Take the lines below beginning at the line that has "3.2.3. ZIŅU KONFERENCE (2263, 1469)" and stopping after the line that has "Pieprasījuma un piedāvājuma noteikšana. Loģiskās", and print them exactly as they are, with no other lines.
*** Block opens ***
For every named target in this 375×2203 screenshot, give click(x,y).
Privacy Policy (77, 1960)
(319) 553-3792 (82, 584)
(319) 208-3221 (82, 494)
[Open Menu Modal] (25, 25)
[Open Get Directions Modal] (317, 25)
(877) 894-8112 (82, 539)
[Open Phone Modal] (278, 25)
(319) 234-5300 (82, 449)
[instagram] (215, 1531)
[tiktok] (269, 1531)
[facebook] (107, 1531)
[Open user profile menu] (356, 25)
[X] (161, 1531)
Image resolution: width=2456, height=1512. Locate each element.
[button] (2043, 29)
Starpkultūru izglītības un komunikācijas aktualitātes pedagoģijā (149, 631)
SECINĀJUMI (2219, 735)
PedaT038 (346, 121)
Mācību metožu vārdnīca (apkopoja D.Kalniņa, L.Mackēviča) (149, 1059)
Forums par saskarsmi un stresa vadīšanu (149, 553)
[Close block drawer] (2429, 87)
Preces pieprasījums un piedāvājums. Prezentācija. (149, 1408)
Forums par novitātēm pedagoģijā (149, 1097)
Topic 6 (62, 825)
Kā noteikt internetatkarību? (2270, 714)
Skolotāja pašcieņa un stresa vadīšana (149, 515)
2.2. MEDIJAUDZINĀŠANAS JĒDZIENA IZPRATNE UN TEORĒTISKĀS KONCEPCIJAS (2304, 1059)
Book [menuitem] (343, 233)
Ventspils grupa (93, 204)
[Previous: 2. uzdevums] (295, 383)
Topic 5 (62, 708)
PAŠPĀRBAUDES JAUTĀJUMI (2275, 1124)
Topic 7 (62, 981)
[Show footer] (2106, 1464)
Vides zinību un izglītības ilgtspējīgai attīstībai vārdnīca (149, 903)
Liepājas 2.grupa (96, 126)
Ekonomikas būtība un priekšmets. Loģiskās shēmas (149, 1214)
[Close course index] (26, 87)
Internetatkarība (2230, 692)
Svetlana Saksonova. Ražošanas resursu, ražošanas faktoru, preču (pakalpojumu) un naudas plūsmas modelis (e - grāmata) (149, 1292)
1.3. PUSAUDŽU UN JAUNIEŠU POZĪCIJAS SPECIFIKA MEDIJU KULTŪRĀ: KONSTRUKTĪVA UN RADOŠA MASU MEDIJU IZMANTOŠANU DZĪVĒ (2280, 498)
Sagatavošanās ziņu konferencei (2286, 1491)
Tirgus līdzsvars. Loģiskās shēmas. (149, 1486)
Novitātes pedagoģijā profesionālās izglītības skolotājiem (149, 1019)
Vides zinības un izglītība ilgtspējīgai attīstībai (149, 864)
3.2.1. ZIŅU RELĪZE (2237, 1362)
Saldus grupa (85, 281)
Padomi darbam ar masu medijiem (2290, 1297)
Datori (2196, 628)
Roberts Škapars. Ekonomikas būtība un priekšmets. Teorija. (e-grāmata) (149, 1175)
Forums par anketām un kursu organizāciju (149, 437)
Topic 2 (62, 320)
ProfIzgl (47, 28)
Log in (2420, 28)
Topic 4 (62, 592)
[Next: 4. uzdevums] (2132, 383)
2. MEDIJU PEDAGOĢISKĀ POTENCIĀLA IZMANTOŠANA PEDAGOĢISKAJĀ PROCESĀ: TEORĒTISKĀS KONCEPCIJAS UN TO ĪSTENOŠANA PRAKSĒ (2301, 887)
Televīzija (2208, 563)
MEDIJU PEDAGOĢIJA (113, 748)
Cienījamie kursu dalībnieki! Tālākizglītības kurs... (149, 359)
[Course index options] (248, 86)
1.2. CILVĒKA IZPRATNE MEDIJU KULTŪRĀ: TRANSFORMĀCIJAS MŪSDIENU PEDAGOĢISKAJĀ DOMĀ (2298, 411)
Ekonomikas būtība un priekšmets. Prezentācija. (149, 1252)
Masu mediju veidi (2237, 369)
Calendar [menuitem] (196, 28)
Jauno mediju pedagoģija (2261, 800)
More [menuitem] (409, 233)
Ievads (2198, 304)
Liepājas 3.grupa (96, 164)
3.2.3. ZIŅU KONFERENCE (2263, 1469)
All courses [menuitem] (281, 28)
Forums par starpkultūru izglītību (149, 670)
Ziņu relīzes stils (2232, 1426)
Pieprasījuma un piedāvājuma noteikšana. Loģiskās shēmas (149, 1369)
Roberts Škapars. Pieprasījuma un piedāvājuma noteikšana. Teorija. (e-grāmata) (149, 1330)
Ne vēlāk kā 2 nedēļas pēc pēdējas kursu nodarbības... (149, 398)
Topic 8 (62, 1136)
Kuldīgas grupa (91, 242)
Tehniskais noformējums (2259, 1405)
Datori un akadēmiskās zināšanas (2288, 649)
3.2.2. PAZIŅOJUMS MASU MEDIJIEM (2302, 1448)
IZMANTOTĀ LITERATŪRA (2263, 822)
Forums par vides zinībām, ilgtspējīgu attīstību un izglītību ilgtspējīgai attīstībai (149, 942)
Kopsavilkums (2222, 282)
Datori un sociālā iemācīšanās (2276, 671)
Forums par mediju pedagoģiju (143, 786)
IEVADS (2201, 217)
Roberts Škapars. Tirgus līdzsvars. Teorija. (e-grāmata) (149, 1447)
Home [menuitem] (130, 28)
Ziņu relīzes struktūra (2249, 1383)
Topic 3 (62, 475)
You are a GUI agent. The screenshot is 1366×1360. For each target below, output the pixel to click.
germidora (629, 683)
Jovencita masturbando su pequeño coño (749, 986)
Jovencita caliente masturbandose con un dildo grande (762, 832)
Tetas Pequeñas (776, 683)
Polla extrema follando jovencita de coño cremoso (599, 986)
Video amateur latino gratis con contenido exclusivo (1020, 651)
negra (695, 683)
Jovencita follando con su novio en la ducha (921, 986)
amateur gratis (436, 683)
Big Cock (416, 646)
*** Block closes ***
Solution to this task ▸
3.2.3. ZIŅU KONFERENCE (2263, 1469)
All courses [menuitem] (281, 28)
Forums par starpkultūru izglītību (149, 670)
Ziņu relīzes stils (2232, 1426)
Pieprasījuma un piedāvājuma noteikšana. Loģiskās shēmas (149, 1369)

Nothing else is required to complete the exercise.